E-Drug: DTCA in Europe? (2)
Howard Brody and I have a forthcoming article in the Am J of Public Health on
the "inverse benefit law" that shows wider marketing inevitably dilutes
benefits and increases harms from drugs promoted.
Thus European leaders are approving a measure for company-sponsored "education"
(marketing) that worsens public health and patient health, and increases health
care costs. See also The Risks of Prescription Drugs (Columbia Unv Press 2010)
on how they have become the 4th leading cause of death.
Donald W. Light
Lokey visiting professor, Stanford University
Visiting researcher, CMD, Princeton University
On Jan 12, 2011, at 10:19 AM, Sidney Wolfe wrote:
> E-Drug: DTCA in Europe?
> Dear Colleagues
> Below is an article from FDA WebView 1/11/11 (copied as fair use) about fears
> of DTCA coming to Europe.
> Sidney M. Wolfe MD
> Director, Health Research Group at Public Citizen
> 1600 20th St. NW
> Washington, DC 20009
> Phone: 202 588-7735
> FAX 202 588-7796
> e-mail: Swolfe@citizen.org
> Web sites: worstpills.org & citizen.org/hrg
> Could DTC Come to Europe?
> Fears are being expressed that some efforts by the European parliament to
> improve patient access to information on medicines could lead to
> direct-to-consumer advertising.
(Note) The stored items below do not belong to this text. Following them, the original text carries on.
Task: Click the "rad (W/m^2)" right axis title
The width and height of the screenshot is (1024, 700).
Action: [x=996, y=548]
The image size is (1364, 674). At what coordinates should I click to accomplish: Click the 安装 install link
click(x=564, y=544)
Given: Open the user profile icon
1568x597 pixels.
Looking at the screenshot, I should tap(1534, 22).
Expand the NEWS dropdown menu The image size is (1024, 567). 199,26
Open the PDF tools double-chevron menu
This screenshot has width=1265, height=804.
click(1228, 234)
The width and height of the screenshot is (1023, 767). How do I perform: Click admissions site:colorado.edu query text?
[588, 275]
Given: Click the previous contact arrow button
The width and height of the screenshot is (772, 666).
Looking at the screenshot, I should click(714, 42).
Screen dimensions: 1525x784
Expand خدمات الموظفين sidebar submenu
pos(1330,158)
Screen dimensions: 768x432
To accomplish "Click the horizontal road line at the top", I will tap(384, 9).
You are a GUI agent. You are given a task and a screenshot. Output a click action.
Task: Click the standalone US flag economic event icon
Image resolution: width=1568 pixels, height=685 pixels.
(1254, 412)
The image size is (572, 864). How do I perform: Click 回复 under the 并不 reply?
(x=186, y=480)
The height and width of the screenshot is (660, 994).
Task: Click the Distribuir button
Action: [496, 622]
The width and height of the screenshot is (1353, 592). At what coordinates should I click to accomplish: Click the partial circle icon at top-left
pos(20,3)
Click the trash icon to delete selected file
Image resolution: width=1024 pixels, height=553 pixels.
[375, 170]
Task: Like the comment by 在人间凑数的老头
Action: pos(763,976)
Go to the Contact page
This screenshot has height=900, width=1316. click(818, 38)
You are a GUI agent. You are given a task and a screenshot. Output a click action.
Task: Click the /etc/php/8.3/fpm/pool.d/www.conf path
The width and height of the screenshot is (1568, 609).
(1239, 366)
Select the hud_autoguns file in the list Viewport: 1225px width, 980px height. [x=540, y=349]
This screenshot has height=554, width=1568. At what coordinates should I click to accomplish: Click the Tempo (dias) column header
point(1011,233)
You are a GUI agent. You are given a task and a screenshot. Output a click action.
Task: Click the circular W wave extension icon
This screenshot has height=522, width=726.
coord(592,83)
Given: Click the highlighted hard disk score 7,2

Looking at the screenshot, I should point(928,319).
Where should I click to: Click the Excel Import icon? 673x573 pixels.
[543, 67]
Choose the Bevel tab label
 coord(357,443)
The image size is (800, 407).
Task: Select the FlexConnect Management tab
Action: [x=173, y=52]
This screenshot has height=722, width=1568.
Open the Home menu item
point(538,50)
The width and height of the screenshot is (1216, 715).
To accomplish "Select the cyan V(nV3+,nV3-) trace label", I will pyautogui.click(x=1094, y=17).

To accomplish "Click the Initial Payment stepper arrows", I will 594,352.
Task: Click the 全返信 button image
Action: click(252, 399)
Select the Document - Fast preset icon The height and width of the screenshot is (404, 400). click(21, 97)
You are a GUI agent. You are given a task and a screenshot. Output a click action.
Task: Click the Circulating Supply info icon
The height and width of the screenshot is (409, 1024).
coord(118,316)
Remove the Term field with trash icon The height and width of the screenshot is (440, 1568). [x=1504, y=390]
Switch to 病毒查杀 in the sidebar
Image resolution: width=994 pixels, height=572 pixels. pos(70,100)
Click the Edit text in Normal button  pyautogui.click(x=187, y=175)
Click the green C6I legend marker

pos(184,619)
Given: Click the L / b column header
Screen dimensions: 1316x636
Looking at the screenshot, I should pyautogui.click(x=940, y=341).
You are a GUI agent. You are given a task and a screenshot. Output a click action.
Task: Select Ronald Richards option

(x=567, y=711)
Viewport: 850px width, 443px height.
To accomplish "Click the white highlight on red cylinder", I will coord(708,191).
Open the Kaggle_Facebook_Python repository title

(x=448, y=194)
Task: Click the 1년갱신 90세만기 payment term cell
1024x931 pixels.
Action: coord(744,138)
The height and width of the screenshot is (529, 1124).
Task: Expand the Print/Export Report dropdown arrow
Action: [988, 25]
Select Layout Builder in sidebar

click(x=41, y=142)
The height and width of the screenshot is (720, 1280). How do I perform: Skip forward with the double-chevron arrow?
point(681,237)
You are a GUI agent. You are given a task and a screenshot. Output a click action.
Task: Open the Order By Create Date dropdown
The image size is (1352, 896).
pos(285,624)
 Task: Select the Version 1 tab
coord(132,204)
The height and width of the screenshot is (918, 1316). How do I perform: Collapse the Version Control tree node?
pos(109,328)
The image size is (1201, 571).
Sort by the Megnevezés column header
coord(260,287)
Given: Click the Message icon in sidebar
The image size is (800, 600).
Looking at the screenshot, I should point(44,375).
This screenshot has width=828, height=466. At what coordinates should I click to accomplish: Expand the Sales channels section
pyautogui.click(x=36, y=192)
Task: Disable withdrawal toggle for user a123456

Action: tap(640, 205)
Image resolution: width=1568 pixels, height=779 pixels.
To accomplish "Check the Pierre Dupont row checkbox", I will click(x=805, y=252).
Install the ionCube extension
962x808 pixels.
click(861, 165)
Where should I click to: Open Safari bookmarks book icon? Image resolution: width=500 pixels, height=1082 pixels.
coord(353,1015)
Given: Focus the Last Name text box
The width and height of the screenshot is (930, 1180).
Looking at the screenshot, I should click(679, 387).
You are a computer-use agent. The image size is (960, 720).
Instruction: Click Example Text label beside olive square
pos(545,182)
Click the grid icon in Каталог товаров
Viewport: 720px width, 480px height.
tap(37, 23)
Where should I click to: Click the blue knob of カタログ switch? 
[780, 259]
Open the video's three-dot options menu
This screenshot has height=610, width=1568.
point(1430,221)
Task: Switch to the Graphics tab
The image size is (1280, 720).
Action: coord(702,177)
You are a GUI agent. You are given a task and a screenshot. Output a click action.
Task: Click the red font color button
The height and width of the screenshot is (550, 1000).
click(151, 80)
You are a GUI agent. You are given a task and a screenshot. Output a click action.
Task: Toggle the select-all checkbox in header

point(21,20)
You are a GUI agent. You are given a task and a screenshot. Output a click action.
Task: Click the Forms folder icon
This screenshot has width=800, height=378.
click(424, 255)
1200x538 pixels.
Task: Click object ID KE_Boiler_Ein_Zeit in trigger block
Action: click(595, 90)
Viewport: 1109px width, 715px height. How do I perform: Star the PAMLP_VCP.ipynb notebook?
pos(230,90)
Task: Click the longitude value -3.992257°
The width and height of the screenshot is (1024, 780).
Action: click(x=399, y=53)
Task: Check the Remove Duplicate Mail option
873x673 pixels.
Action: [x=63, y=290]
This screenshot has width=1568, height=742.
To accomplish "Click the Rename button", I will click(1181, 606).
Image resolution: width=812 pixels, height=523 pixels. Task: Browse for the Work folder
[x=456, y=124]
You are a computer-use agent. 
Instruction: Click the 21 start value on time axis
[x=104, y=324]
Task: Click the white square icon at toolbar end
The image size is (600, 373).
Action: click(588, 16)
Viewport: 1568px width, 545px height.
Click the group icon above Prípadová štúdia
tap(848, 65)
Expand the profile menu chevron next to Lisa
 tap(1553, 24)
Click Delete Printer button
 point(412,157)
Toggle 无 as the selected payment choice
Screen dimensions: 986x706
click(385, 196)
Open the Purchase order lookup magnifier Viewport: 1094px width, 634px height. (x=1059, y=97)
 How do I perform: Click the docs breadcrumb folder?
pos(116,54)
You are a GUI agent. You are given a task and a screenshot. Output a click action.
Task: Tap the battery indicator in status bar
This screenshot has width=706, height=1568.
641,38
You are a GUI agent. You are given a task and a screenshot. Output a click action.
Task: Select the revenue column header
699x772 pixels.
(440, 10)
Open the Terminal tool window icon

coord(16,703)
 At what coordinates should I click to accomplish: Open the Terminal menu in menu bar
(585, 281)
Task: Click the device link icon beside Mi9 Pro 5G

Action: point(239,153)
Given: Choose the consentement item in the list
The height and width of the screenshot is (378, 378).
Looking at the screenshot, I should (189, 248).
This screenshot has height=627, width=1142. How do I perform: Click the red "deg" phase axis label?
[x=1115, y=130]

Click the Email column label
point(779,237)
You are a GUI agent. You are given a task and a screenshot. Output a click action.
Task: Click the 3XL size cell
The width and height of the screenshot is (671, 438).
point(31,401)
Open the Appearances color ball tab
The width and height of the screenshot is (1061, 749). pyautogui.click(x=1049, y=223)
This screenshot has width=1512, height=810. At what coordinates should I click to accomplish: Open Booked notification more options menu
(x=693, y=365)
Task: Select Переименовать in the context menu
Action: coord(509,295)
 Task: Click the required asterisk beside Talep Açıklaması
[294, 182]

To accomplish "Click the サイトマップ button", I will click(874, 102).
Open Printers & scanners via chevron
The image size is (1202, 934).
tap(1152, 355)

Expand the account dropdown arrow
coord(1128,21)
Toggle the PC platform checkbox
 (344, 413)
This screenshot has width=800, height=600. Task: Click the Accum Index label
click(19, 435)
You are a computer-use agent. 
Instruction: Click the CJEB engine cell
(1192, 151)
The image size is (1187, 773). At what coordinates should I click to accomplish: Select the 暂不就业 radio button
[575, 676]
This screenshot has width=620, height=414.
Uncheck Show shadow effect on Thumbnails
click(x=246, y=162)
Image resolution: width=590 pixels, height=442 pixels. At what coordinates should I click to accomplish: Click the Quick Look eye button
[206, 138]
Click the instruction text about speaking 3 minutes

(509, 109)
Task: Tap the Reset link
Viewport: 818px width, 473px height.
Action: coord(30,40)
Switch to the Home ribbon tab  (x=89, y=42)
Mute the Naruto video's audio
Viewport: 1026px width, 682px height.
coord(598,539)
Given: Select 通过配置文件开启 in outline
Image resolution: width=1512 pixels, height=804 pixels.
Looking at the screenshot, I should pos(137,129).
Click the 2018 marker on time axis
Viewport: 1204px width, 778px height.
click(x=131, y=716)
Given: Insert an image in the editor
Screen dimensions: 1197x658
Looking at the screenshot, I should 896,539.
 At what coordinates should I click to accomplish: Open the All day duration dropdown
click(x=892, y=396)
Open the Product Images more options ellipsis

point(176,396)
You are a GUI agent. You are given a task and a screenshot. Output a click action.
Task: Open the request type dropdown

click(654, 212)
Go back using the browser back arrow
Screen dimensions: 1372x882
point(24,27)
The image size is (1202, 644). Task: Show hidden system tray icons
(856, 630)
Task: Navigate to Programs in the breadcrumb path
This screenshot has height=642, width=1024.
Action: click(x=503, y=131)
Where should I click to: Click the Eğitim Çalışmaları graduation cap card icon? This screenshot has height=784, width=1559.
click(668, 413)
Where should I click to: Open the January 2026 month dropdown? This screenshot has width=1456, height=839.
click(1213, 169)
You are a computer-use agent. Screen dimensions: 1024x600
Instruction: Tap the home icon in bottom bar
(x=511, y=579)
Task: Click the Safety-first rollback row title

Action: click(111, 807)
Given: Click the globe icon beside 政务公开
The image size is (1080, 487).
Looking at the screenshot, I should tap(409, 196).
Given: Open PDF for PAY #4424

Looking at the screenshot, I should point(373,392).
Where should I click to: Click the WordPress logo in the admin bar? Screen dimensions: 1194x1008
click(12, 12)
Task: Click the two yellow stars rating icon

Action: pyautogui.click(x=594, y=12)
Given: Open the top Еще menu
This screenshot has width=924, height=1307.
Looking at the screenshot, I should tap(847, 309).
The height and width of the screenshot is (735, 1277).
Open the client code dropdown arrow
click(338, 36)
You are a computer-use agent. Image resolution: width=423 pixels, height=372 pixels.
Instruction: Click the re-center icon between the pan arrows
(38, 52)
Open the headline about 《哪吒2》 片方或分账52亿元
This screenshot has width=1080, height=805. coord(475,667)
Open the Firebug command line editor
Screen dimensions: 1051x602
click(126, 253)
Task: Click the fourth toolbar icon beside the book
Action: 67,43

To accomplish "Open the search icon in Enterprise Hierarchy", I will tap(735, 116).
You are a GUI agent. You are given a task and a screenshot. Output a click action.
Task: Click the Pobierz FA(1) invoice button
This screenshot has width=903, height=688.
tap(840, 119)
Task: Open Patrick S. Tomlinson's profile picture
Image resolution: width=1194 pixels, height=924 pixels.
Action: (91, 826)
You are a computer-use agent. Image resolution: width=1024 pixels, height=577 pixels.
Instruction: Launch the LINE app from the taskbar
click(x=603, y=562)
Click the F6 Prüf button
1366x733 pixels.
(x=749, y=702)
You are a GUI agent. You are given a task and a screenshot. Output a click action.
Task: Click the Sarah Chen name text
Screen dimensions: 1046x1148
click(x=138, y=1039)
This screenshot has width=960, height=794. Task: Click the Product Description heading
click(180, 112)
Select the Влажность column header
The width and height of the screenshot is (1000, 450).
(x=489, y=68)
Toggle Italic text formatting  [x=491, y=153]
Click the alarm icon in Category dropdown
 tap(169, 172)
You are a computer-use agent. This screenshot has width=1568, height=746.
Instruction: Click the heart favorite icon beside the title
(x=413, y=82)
A 1/7 report on PharmTech.com says that
> patient demand for increased access to information on medicines looks likely
> to result in drug companies being permitted to directly communicate with
> patients. However, it says, it is difficult to see DTC advertising evolving
> into the advertising style typified by the U.S. market, particularly as the
> European drug industry has been careful to distance itself from such an
> “The culture and market conditions in Europe remain very different to those
> in the U.S. and so it is unlikely that DTC advertising would ever have a
> receptive audience,” it concludes.
> The report reviews the history of drug DTC advertising in the U.S. and the
> arguments that have been advanced for and against it.
> In Europe, it says, companies have not advocated DTC advertising outright,
> but have said that in a regulated environment there should be some means for
> them to communicate directly with patients regarding their medicines.
> The author says it is somewhat surprising that DTC proposals continue to be
> debated in the European parliament given that the companies are not
> advocating for them. One reason, he suggests, is that ideas around DTC have
> not been raised in isolation but rather make up the “pharmaceutical package”
> being discussed at the EU level, including measures for tackling counterfeit
> medicines and improving pharmacovigilance.